Look, I still have little doubt the Chiefs will be the second overall seed in the AFC. After all who is going to stop them? The Steelers? Ravens? Jaguars? Texans? Titans? Eventually there will be another good team in the AFC but right now I’d take over half a dozen NFC teams before I’d pick the third best team in the AFC.

The Chiefs are similar to the Patriots in that they need to get their offense healthy. The big difference is that unlike the Patriots they have very little margin for error on defense. If they lose significant players on that defense there is nothing behind them. And it could easily cost them more than a Sunday night game down the road.

State of the League

Green Bay is gonna be scary if Aaron Rodgers can synchronize with the new scheme and the defense continues to perform.

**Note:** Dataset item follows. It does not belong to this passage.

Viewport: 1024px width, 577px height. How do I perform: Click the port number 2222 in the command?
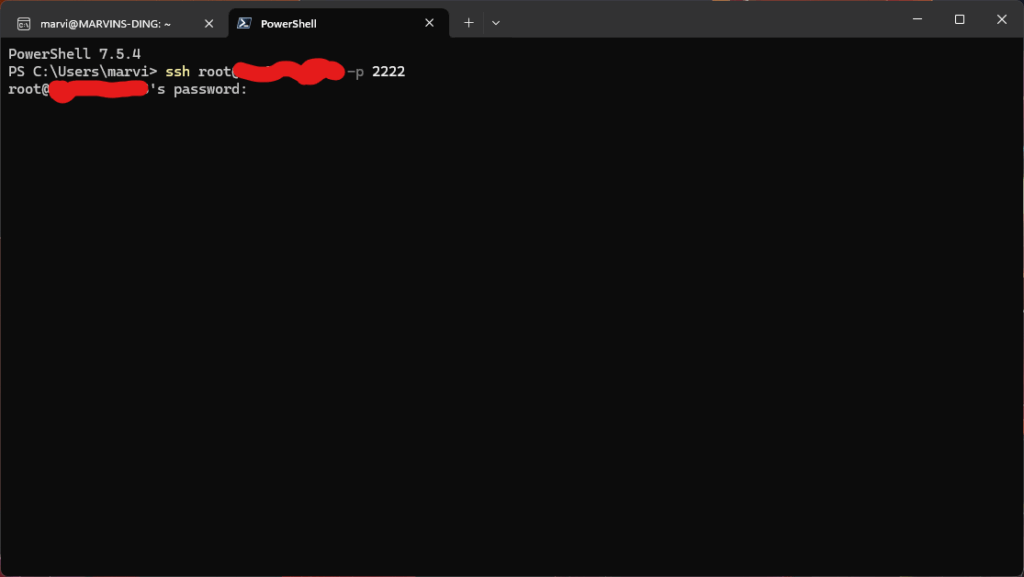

I was a believer in the Philadelphia Eagles during the preseason and they have rewarded me by steadying the ship. Even healthy, the Eagles secondary is average at best but to the rest of the roster is great.

I love the roster Dallas has built but the most important positions in the NFL are quarterback and head coach. I do not believe in either for the Cowboys. They suffered significant injuries against Green Bay and it’s early in the season. Writing them off would be foolish, but I have a hard time seeing Dallas representing the NFC in the Super Bowl this year.

I like Cleveland’s roster. I like their quarterback in spite of his current struggles. I don’t buy into the Browns’ coaching staff.

Miami must be the happiest 0-5 team in the NFL. After trading Minkah Fitzpatrick for a first-round pick, the Steelers are currently 1-4. I have a hard time believing that Miami will get as lucky as the Browns did when they got two top-five picks but two top-10 picks is not out of the question. The Steelers are not that bad, they are just down to their third-string quarterback.

In another reminder that sports leagues, however fun and enjoyable, are still little more than money-powered automatons I point you to the recent NBA-China debacle. I won’t say anymore but if you take any notion with the idea that money strangles values and leaves it for dead anytime they come into contest I urge you to check it out.

It was really something to see the sea of Patriots fans at Washington. I can’t help but think it says more about the Redskins being a disaster of a franchise than it does about New England’s fans. Still cool as heck.